Jebb answered by return:
Thank you for riveting Voysey statistics which caused me to waste a lot of time calculating from my “Job book”... that in the 35 years to 1993 I have had (approx) 180 clients of which 57 have employed me more than once. In the same period some 440 jobs were given a number (i.e. had a file started) of which (approx) 224 led to building work and 217 did not. Interesting

Jebb felt the influence of his immediate great predecessors, including Lutyens, Wright and Le Corbusier, as much as that of his favourite classical architects, William Kent, John Soane and Nicholas Hawksmoor. In the late Fifties he admitted to the casino-owner John Aspinall – for whom he was working on restoring two first-rate Palladian buildings, Howletts, in Kent, and 44 Berkeley Square, in Mayfair – that he still longed to design a substantial modernist building. His most satisfactory built project in that respect was the Castlerosse Motel, at Killarney, Co Kerry (1960), his most openly Wrightian work.
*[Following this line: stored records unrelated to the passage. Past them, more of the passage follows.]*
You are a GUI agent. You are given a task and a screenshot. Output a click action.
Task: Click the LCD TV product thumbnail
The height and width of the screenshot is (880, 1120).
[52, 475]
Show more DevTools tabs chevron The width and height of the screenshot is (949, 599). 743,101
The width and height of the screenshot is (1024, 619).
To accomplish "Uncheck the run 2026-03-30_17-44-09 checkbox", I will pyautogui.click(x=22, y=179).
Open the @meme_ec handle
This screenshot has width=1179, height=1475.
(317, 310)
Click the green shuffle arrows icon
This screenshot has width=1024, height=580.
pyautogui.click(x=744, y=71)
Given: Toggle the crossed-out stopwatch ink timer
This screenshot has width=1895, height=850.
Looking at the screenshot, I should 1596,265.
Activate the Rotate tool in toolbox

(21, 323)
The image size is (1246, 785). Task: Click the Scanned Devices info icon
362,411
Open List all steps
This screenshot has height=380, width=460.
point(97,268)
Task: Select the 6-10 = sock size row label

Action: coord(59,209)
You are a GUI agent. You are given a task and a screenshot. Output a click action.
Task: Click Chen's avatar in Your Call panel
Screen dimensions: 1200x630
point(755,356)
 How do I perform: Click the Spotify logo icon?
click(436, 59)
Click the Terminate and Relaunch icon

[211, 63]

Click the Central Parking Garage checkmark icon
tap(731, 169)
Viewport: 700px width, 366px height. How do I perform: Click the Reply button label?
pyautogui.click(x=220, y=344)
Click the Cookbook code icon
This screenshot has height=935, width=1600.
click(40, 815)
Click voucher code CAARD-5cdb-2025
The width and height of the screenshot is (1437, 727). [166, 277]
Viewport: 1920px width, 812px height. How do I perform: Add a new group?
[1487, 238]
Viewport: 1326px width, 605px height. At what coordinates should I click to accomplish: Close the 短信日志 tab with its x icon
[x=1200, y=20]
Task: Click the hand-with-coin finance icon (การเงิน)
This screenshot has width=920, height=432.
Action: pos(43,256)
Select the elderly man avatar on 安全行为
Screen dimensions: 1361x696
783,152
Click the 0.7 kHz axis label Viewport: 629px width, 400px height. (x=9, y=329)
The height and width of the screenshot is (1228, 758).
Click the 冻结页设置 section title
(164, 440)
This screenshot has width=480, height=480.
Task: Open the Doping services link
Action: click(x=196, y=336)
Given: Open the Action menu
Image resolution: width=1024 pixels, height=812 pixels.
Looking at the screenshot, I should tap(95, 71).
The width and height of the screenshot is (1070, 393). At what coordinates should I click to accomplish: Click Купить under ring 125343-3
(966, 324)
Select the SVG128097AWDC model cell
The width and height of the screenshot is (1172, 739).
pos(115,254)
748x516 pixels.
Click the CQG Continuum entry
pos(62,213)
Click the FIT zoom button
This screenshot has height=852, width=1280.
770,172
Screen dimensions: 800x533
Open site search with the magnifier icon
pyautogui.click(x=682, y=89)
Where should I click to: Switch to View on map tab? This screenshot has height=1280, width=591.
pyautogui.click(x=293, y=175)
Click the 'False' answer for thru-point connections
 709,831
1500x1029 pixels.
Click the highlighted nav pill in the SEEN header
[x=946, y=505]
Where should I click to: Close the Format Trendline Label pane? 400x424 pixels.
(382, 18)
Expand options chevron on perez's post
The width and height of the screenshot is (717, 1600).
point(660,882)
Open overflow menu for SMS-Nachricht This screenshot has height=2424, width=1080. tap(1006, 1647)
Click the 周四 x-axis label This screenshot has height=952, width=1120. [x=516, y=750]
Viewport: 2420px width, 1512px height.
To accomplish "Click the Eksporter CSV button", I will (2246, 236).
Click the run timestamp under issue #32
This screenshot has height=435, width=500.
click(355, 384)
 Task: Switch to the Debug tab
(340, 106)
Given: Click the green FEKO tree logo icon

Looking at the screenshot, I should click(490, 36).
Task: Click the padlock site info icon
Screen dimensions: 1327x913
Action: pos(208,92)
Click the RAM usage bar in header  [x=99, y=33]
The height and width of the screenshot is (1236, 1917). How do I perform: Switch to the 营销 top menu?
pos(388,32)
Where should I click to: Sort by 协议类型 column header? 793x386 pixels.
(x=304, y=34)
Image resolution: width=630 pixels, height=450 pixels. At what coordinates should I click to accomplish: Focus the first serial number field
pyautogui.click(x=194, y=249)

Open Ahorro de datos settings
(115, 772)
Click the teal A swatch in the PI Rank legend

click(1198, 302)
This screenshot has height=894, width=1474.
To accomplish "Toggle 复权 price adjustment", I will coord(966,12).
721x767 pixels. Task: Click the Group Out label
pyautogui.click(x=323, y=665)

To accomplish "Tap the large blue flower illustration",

Arne Jacobsen, then at the height of his réclame, paid Jebb an compliment exquisite in its brevity – “Thank you for your nice hotel” – written on the reverse of a business card.
Yet Jebb was no avant-gardiste, nor a polemicist in his own cause. He saw no good in promoting his own work through advertising or giving interviews to magazine journalists, advising younger associates and collaborators, such as the interior designer David Mlinaric, to follow the same course. At the same time, he was happy to help those researching studies of those he worked with, including biographers of the decorator John Fowler, the garden designer Lanning Roper, and his lifelong friend and brother-in-law Francis Pollen. He cared for the history of his profession, admired in particular the work of the historians John Harris and Howard Colvin  and had developed a synopsis in the early Fifties, while completing his diploma at the Architectural Association, for a biography of Hawksmoor.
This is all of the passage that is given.